Die Kampagne läuft primär im öffentlichen Raum (Infoscreens, Plakate) und wird über Partner wie z.B. Deutsche Rentenversicherung, BARMER GEK und Die Drogenbeauftragte der Bundesregierung sowie in Kooperation mit Gesundheitsministerien der Länder, Landeszentralen für Gesundheit und regionalen Netzwerken der Suchthilfe und Suchtprävention medial verstärkt.

Alkohol ist in Deutschland allgegenwärtig, in nahezu jedem Bereich des Lebens gehört Alkoholkonsum anscheinend dazu: auf Partys, Hochzeiten und Geburtstagen, beim Grillfest der Grundschule und beim Einstand im Büro, bei der Weihnachtsfeier und nach dem Geschäftsabschluss. "Kein besonderer Anlass" ist übrigens auch ein beliebter Anlass. Allerorten werden dem stets verharmlosten Rausch- und Suchtmittel Fähigkeiten zugeschrieben, die sich bereits bei flüchtiger Betrachtung als unhaltbar erweisen müssen: Alkohol soll Traurige lustig und Gestresste friedlich machen, Müden zu Munterkeit und Problembeladenen zum besseren Einschlafen verhelfen, Gemütlichkeit und Stimmung an den Tisch bringen, Löcher im eigenen Leben kitten und dem Sieg des heimischen Fußballvereins erst wahre Größe verleihen. Wie auch immer die Situation, Alkohol scheint zu verbessern und zu "helfen".

Als Folge konsumieren rund 9,5 Millionen Menschen Alkohol auf riskante Weise, davon sind 1,3 Millionen abhängig. Jeder fünfte Mann und fast jede sechste Frau trinken zu viel. Weltweit belegen wir im Alkoholkonsum den 5. Platz. Das Konsumverhalten ist zu hoch und zu risikoreich - vor allem bei Erwachsenen, nicht nur bei Jugendlichen, deren Trinkexzesse häufig beklagt werden. Es sind Erwachsene, die die schlechten Vorbilder abgeben und Erwachsene, die die Alkoholwerbung machen - für rund eine Milliarde Euro jährlich. Es sind auch Erwachsene, die ihr Geld mit dem Verkauf von Alkohol verdienen und dabei das Jugendschutzgesetz nicht einhalten. Das Thema Alkohol geht alle an.

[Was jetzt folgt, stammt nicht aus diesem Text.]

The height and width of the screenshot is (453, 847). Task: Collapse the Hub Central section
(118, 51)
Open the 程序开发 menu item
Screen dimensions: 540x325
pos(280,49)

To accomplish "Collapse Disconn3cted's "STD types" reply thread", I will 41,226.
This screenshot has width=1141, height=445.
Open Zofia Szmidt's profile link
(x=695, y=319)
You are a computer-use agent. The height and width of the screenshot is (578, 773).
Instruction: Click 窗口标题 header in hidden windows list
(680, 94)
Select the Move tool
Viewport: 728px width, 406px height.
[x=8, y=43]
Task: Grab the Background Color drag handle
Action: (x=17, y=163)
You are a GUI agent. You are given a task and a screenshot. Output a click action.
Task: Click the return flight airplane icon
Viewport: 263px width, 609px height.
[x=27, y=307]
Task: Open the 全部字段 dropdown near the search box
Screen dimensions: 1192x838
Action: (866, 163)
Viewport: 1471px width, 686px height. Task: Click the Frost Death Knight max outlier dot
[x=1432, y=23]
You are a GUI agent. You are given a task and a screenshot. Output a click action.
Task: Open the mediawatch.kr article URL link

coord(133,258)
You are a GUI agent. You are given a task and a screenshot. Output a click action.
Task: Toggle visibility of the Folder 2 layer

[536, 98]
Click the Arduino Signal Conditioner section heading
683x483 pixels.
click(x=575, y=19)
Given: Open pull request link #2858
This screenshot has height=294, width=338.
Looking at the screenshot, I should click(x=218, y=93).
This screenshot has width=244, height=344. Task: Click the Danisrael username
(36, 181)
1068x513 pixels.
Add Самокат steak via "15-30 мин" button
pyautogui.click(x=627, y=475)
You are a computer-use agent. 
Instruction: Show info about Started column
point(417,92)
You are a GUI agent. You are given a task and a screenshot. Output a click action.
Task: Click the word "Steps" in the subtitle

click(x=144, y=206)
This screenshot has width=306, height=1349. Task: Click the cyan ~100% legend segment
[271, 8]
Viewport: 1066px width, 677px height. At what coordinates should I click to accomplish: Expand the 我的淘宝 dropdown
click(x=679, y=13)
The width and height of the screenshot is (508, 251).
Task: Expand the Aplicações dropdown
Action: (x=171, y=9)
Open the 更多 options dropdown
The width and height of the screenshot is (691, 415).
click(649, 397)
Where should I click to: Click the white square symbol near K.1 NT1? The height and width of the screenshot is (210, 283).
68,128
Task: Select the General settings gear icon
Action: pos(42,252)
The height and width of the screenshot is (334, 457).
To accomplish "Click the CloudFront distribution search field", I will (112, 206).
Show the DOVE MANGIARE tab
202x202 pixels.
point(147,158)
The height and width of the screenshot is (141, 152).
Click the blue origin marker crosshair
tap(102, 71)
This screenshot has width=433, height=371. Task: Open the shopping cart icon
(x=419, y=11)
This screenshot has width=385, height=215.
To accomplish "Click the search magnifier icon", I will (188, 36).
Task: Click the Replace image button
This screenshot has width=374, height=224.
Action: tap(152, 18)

Erwachsene und Jugendliche für einen maßvollen Alkoholkonsum zu gewinnen ist das Hauptziel der Aktionswoche 2011 "Alkohol? Weniger ist besser!", die vom 21. bis 29. Mai 2011 stattfindet. Der Name ist nicht nur Programm, wir greifen damit auch das eindeutige und prägnante Motto der WHO auf. Alle, die Alkohol trinken - also 90 Prozent der Bevölkerung - sollen angeregt werden, ihr Trinkverhalten einzuschätzen und zu prüfen, ob der eigene Konsum von Bier, Wein und Schnaps noch gesundheitsverträglich ist. Welche Spielregeln sollten im Umgang mit Alkohol beachtet werden, und wie viel ist eigentlich zu viel? Für die einen bedeutet das vielleicht, mal einen alkoholfreien Tag einzulegen oder nach einem Glas Wein zum Mineralwasser zu greifen. Für andere kann es heißen, sich beraten und helfen zu lassen.